-- Start of DATA PROVIDED --

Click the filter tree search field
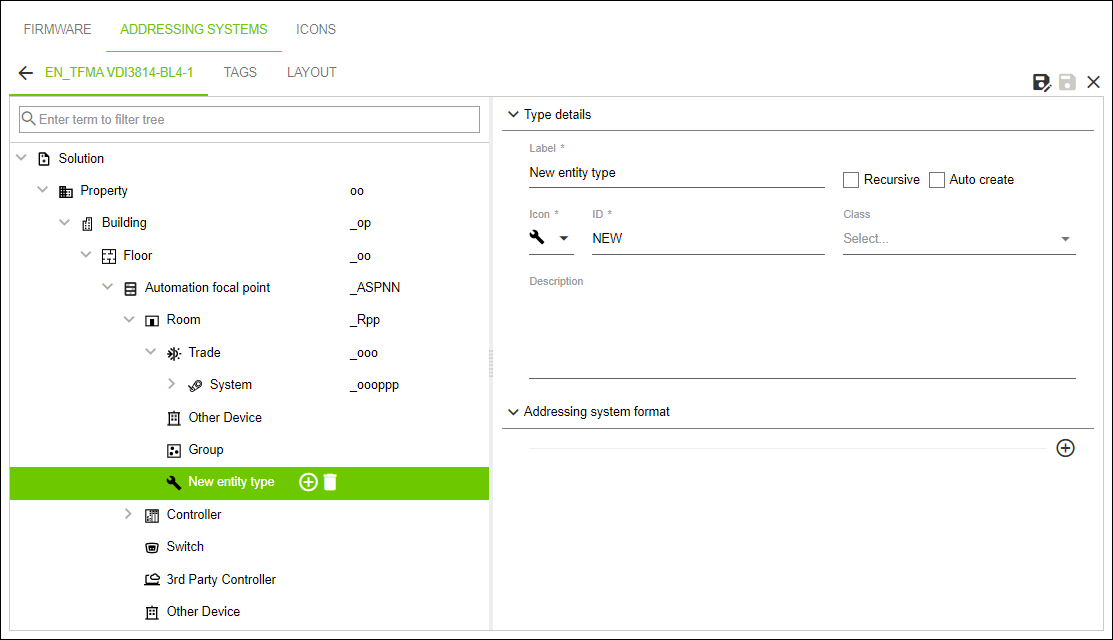Viewport: 1113px width, 640px height. tap(250, 119)
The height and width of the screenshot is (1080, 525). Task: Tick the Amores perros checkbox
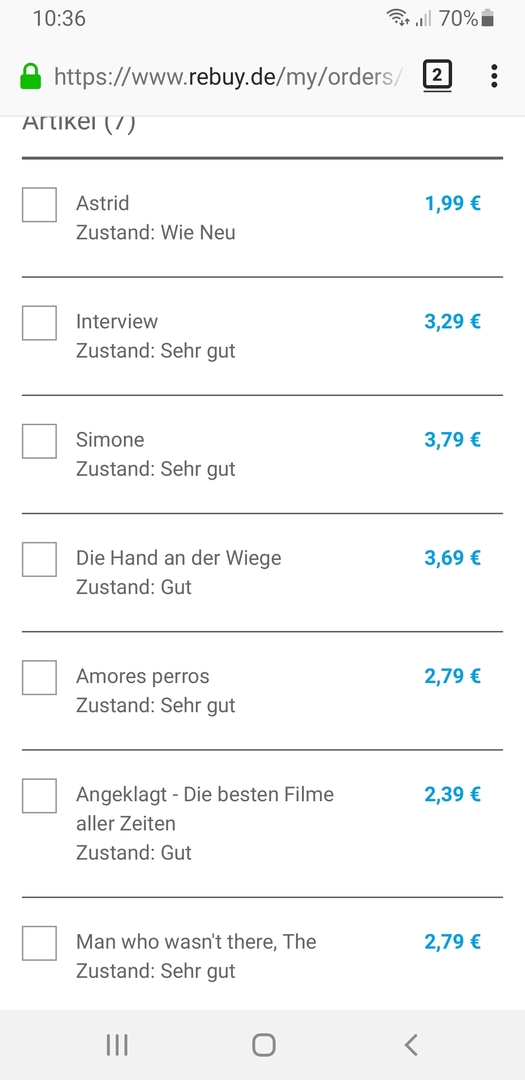(x=39, y=677)
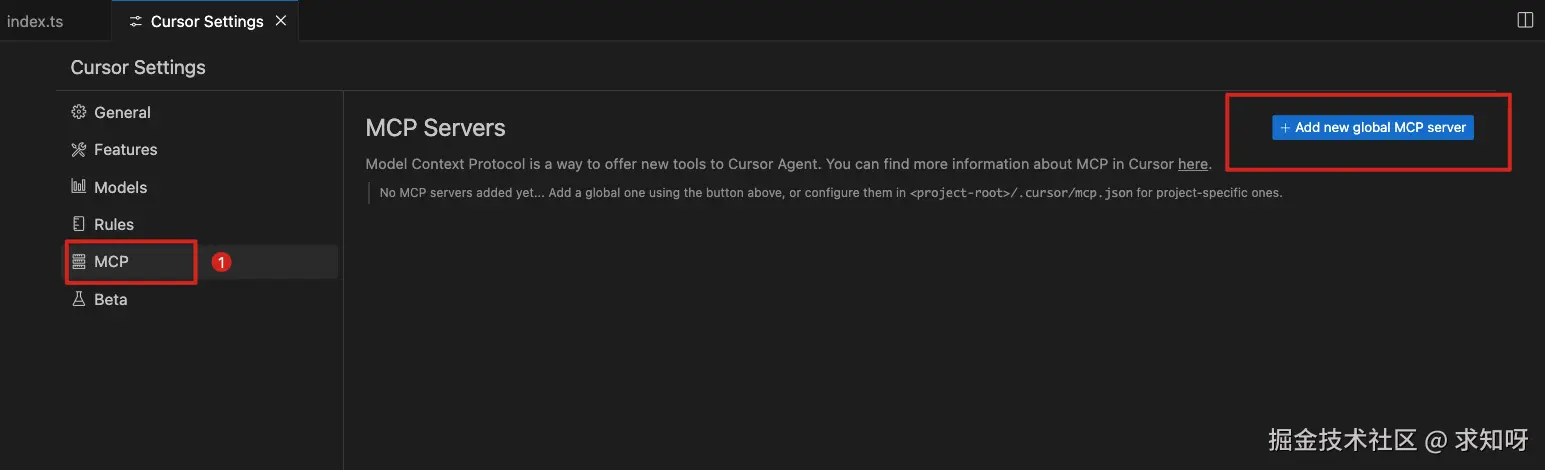Select the Cursor Settings tab title

pyautogui.click(x=207, y=21)
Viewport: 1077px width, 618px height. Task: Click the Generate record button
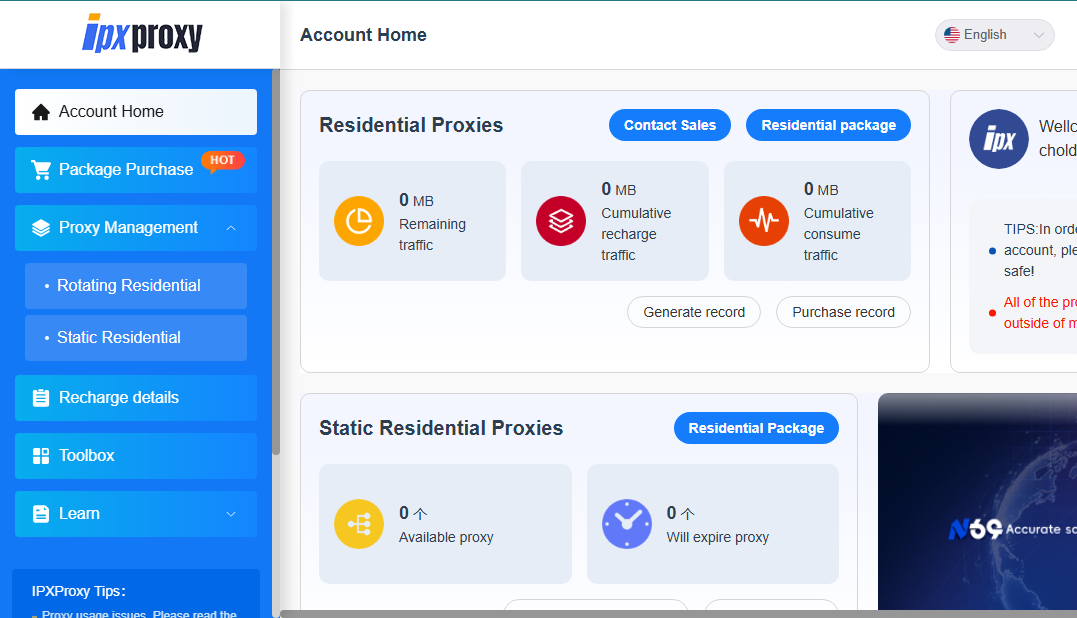tap(694, 312)
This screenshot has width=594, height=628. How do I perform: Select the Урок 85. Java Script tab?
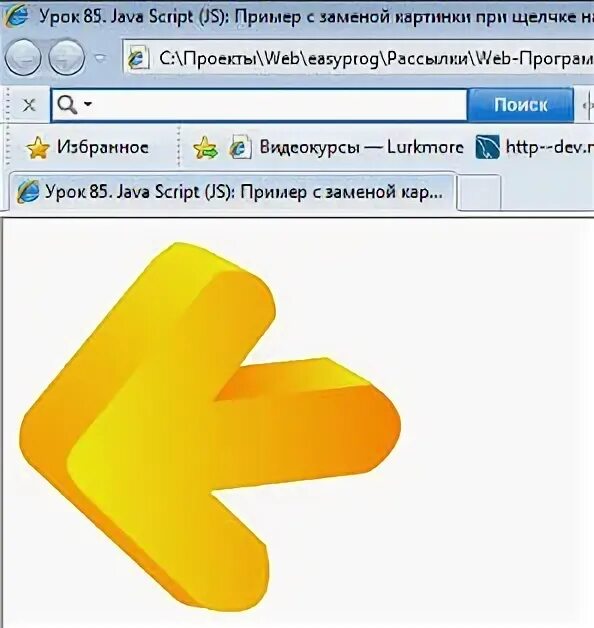click(x=232, y=192)
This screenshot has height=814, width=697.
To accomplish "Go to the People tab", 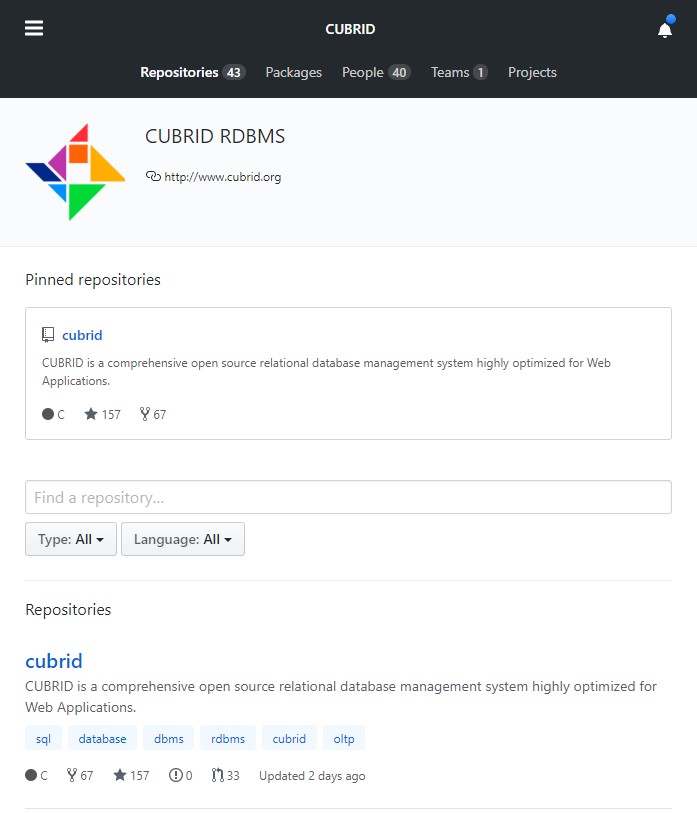I will [x=375, y=72].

-- End of DATA PROVIDED --

TASK STATEMENT: Copy out word for word everything from the line containing "Viewport: 1077px width, 618px" down to the line containing "click(x=232, y=192)", including both of those lines, and leave the pictures out.

TASK RESPONSE:
Viewport: 1077px width, 618px height. Task: Click the Generate record button
tap(694, 312)
This screenshot has width=594, height=628. How do I perform: Select the Урок 85. Java Script tab?
click(x=232, y=192)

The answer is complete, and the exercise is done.